» **WHAT IS REQUIRED**
Reproduce all the data, character for character.

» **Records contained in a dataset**
####################
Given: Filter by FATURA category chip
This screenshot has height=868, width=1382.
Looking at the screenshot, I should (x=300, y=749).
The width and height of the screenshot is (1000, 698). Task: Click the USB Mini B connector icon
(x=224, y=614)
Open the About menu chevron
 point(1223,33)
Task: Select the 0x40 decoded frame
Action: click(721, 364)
####################
» **RESULT OF THE TASK**
Given: Filter by FATURA category chip
This screenshot has height=868, width=1382.
Looking at the screenshot, I should (x=300, y=749).
The width and height of the screenshot is (1000, 698). Task: Click the USB Mini B connector icon
(x=224, y=614)
Open the About menu chevron
 point(1223,33)
Task: Select the 0x40 decoded frame
Action: click(721, 364)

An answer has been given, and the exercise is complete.